2020-11-01

Classifying food

Next station in my machine learning journey is the Supervised Learning method. In this article I’m using Supervised Learning Classification to classify food into three categories: green, orange or red depending on whether they’re healthy or not. In order to get used to the methodology I’m sticking to the representation-evaluation-optimization process.

Figure 1. representation → evaluation → optimization

Representation Phase

In the representation phase we should find a representative dataset and a suitable algorithm for the problem at hand. Then we use both, dataset and algorithm, to train a software model to make predictions.

Dataset preparation

A representative dataset, in this case, would be a large dataset of food, labeled as good/bad/not-so-good food.

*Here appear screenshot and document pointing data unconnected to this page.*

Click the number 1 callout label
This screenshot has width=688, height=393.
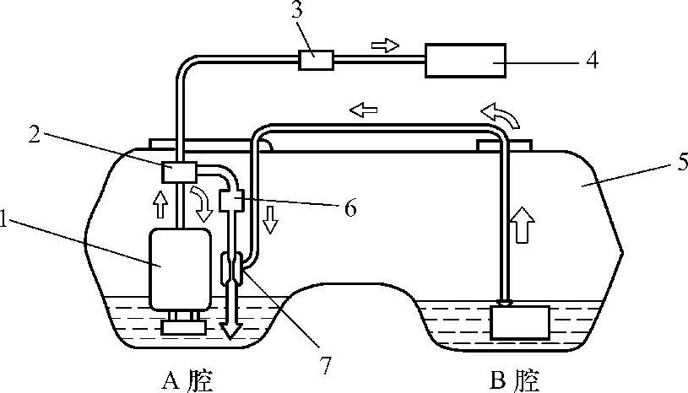[x=6, y=221]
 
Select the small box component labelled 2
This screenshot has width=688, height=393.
[x=179, y=172]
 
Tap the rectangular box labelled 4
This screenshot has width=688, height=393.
[x=465, y=60]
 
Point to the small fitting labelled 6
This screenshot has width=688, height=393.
[x=230, y=201]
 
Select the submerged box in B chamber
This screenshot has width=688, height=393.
[x=519, y=322]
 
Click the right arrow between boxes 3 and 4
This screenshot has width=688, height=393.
[x=385, y=46]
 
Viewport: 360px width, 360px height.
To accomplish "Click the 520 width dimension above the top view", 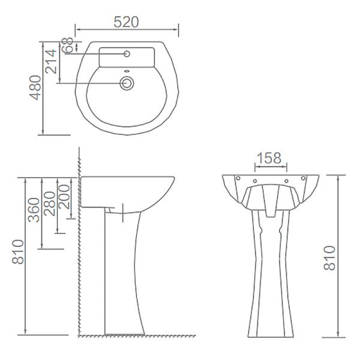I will pyautogui.click(x=127, y=22).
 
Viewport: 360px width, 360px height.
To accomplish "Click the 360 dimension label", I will pyautogui.click(x=34, y=209).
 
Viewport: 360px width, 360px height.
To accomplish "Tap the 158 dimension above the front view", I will pyautogui.click(x=268, y=158).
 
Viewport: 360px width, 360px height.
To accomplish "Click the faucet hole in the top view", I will pyautogui.click(x=127, y=55).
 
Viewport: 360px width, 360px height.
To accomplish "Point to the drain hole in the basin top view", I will pyautogui.click(x=127, y=83).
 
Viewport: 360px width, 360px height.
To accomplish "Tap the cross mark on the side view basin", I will pyautogui.click(x=122, y=211).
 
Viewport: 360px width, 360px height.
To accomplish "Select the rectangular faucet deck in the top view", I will pyautogui.click(x=127, y=58).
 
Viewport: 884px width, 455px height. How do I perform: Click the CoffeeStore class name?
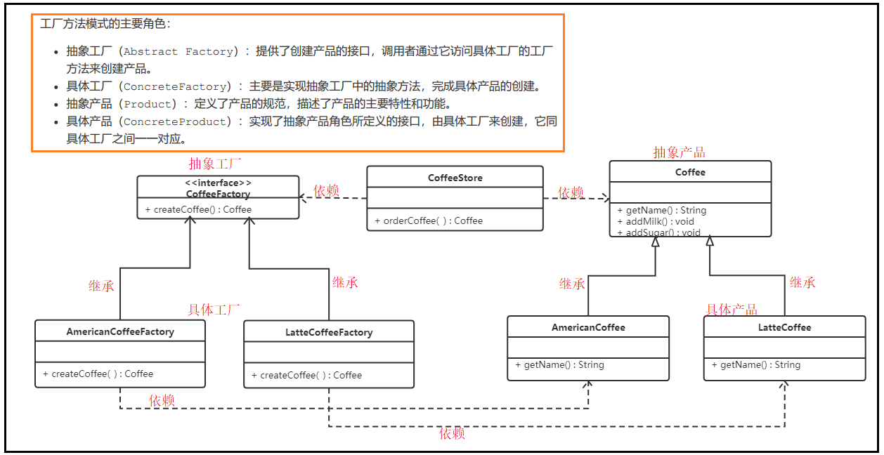coord(455,178)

I created a csv file with more than three thousand food entries, collected from this site (Spanish).

loading data

import pandas as pd

food = pd.read_csv('food.csv', sep=';').fillna(0)
food.head()

Figure 2. food dataset

Each entry has a series of possible features and it’s labeled with a color value (TRAFFICLIGH VALUE) which depends on whether it is a healthy food, not so healthy food or junk food. Next I should choose every column that can be eligible as a feature, for example the name of the food is not a good feature if you’d like to generalize the results.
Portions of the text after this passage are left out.